What you are asked to do - There is one span to output from the data below: the lines starting at the line with "Klinge Pharma GmbH (587, 1277)" and ending at the line with "Dr. Willmar Schwabe GmbH & Co. KG (585, 732)". Output it exactly, ends included, nothing more.
BEGIN Dataset excerpts
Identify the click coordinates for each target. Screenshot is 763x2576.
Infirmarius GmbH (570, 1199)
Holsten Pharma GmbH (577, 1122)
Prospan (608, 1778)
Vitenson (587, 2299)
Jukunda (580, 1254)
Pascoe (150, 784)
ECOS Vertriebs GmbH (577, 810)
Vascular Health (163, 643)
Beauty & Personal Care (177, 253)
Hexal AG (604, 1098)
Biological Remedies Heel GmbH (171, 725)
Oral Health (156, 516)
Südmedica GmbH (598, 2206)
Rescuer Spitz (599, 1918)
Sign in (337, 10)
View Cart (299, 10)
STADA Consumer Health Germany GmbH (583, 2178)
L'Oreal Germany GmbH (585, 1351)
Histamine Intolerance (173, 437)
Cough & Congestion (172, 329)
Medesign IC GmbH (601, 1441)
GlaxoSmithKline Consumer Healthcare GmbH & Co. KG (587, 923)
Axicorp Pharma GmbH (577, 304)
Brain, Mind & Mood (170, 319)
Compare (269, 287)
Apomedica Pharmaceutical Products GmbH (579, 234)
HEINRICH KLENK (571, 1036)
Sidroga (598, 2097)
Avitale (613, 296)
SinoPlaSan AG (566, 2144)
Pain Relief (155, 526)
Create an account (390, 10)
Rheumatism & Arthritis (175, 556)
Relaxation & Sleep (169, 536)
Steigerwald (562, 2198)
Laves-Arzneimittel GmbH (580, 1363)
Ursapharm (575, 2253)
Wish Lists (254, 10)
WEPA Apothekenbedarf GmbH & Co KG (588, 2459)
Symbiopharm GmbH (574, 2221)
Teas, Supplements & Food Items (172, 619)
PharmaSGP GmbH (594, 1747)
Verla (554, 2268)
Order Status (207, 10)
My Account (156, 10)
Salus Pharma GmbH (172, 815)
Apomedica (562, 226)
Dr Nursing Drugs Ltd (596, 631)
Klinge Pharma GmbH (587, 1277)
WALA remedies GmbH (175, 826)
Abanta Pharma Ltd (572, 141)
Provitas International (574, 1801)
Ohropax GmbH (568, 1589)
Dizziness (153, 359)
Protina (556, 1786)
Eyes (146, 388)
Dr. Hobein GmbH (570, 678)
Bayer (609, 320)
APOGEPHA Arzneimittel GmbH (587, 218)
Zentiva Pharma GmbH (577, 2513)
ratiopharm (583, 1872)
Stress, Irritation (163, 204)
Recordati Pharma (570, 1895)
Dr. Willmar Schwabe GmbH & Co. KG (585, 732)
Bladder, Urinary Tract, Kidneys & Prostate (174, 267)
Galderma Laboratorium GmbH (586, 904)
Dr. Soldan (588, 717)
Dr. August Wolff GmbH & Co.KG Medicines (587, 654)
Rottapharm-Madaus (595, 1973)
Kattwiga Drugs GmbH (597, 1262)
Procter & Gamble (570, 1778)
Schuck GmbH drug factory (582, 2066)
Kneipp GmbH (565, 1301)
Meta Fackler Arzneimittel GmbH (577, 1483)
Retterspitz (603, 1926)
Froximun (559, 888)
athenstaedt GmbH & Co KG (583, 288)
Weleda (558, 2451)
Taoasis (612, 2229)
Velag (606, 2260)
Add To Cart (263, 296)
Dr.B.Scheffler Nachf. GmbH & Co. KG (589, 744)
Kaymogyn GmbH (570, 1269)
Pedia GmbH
END Dataset excerpts
Result below -
Klinge Pharma GmbH (587, 1277)
WALA remedies GmbH (175, 826)
Abanta Pharma Ltd (572, 141)
Provitas International (574, 1801)
Ohropax GmbH (568, 1589)
Dizziness (153, 359)
Protina (556, 1786)
Eyes (146, 388)
Dr. Hobein GmbH (570, 678)
Bayer (609, 320)
APOGEPHA Arzneimittel GmbH (587, 218)
Zentiva Pharma GmbH (577, 2513)
ratiopharm (583, 1872)
Stress, Irritation (163, 204)
Recordati Pharma (570, 1895)
Dr. Willmar Schwabe GmbH & Co. KG (585, 732)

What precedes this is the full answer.